Angezeigter Text
——————

Bevor ich studierte, hatte ich schon den Beruf des Goldschmiedes gelernt und es zum Meister gebracht. Meine Eltern verstanden die Welt nicht mehr, als ich den erlernten Beruf aufgab, um Künstler zu werden. Akzeptiert und stolz waren sie erst, als ich mit 38 Professor wurde.

Du gingst 1975, nachdem du nach künstlerischen Aktionen in Vorarlberg inhaftiert und psychiatrisiert wurdest, nach München ins Exil. Was verbindet dich noch mit Vorarlberg?

Wenn du dich von deinen Wurzeln trennst, verlierst du einen Teil deiner Identität … Wer seine Herkunft verleugnet, verleugnet sich selbst.

Gibt es so etwas wie ein Signaturwerk, in dem sich deine Haltung und deine Ziele in besonderer Weise verdichten?

In meiner Arbeit ging es im Kern immer darum, wie das Leben funktioniert, welche Strategien und Formen du finden und entwickeln musst, um in einer so komplexen Welt existieren und überleben zu können. Ich glaube diese Fragen stellt sich das Tier Mensch, seit er vom Baum herabgestiegen ist.

——————

Aufgabe 1
Skaliere die Koordinaten in den Antworten der Datensätze, im Abschnitt von der Zeile mit „Click the Timeout“ bis einschließlich der Zeile mit „pyautogui.click(x=19, y=264)“: Multipliziere jede mit 0,85 und runde auf ganze Zahlen, wobei ,5 aufgerundet wird. Gib nur diese Zeilen vollständig wieder; alle übrigen Angaben bleiben unverändert.

——————

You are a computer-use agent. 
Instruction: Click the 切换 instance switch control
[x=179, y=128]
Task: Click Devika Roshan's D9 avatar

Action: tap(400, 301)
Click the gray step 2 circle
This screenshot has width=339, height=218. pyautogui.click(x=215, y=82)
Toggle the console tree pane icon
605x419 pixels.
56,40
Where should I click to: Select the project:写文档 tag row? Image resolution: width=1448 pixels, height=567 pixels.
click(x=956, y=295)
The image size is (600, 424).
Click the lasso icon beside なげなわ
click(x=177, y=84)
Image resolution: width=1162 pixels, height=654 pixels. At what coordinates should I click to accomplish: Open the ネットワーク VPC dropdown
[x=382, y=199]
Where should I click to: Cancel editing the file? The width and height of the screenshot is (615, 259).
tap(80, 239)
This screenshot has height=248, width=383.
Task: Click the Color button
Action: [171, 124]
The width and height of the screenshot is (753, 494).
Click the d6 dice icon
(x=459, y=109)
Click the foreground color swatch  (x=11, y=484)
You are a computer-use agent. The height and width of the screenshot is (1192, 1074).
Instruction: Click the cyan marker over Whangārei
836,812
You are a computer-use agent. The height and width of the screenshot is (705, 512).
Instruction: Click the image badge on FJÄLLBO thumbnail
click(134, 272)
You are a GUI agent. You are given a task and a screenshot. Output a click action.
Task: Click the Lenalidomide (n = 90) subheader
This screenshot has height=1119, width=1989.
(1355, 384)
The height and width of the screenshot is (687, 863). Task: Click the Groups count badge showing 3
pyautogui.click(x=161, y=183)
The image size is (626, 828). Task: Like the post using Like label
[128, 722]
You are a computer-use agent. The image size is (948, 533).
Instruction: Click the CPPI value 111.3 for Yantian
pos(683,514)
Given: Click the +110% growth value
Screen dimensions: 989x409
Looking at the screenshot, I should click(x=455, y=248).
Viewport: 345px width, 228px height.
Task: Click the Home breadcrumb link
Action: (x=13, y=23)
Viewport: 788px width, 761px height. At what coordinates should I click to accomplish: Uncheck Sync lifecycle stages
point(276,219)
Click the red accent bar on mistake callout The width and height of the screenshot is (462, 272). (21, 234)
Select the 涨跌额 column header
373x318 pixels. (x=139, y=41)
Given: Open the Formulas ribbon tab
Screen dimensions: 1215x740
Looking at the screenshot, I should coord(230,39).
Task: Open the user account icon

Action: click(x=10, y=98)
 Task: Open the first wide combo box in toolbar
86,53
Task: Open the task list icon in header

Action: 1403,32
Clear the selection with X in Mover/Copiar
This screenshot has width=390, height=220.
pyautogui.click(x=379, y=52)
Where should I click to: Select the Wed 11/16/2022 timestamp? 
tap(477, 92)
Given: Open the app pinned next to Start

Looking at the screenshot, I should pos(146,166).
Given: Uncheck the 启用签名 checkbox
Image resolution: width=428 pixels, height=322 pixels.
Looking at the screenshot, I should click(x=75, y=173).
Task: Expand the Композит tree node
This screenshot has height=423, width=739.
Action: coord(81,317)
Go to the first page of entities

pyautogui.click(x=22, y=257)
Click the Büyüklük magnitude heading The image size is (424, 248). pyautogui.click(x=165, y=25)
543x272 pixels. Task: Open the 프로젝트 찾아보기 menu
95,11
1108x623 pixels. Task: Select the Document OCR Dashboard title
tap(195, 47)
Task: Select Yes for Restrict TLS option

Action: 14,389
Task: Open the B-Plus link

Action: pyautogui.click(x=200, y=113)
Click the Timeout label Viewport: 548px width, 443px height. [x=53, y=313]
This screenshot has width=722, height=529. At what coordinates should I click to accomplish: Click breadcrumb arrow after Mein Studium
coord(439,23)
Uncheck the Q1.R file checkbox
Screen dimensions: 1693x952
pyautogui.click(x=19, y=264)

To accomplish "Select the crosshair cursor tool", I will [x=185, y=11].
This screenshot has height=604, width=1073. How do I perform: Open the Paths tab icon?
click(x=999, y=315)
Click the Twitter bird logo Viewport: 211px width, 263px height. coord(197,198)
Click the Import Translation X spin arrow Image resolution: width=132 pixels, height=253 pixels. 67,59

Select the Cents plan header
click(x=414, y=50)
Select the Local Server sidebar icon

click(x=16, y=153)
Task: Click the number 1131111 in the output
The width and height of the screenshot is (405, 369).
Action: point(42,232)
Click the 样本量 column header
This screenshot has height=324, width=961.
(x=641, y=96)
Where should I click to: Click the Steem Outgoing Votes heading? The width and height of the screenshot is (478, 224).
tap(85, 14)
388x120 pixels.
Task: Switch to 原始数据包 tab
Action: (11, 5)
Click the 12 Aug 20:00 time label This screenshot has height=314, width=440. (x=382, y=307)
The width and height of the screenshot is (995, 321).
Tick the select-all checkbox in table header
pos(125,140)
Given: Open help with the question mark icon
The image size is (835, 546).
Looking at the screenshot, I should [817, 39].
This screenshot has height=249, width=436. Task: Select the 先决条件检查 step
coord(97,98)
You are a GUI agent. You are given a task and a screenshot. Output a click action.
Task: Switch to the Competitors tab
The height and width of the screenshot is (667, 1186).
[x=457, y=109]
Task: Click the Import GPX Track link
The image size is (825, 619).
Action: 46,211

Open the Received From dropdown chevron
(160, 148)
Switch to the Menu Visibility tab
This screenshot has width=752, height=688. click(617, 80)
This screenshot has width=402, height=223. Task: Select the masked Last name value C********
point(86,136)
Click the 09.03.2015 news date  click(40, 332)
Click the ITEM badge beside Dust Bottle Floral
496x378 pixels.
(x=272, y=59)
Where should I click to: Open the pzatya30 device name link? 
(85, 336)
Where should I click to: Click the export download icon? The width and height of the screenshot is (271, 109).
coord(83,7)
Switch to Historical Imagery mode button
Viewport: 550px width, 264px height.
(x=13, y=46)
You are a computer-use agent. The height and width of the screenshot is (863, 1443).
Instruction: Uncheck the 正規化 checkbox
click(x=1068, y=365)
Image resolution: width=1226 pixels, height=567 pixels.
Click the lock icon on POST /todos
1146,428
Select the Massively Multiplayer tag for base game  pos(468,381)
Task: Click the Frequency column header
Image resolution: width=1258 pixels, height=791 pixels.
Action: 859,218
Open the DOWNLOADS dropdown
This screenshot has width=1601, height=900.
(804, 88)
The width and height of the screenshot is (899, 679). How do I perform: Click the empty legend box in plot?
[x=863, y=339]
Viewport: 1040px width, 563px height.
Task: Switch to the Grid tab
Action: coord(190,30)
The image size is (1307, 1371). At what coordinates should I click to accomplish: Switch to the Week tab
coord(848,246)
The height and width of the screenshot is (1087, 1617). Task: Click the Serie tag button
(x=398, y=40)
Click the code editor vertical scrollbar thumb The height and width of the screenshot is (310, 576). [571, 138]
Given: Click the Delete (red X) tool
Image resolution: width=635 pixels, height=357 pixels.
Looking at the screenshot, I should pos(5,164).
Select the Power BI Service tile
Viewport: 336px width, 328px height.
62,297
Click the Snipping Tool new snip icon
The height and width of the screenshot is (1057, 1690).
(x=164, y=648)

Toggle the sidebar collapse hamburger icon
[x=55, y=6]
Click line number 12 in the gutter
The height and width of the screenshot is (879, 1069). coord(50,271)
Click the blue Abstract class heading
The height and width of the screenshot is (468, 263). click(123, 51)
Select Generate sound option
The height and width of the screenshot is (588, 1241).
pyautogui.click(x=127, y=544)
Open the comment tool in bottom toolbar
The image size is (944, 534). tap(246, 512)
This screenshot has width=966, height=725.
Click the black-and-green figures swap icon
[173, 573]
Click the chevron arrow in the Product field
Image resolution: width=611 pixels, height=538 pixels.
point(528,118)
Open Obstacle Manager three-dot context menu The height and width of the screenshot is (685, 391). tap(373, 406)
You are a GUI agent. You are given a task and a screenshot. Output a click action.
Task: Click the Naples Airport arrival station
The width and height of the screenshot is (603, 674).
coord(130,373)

——————

Aufgabe 2
Aktualisiere im Interview den Abschnitt, der mit den Worten „In meiner Arbeit“ beginnt und mit „Baum herabgestiegen ist.“ endet, indem du „Strategien“ durch „Wege“ ersetzt, und gib ihn vollständig wieder.

Korrekte Antwort 1
Click the Timeout label Viewport: 548px width, 443px height. [x=45, y=266]
This screenshot has width=722, height=529. At what coordinates should I click to accomplish: Click breadcrumb arrow after Mein Studium
coord(373,20)
Uncheck the Q1.R file checkbox
Screen dimensions: 1693x952
pyautogui.click(x=16, y=224)

Korrekte Antwort 2
In meiner Arbeit ging es im Kern immer darum, wie das Leben funktioniert, welche Wege und Formen du finden und entwickeln musst, um in einer so komplexen Welt existieren und überleben zu können. Ich glaube diese Fragen stellt sich das Tier Mensch, seit er vom Baum herabgestiegen ist.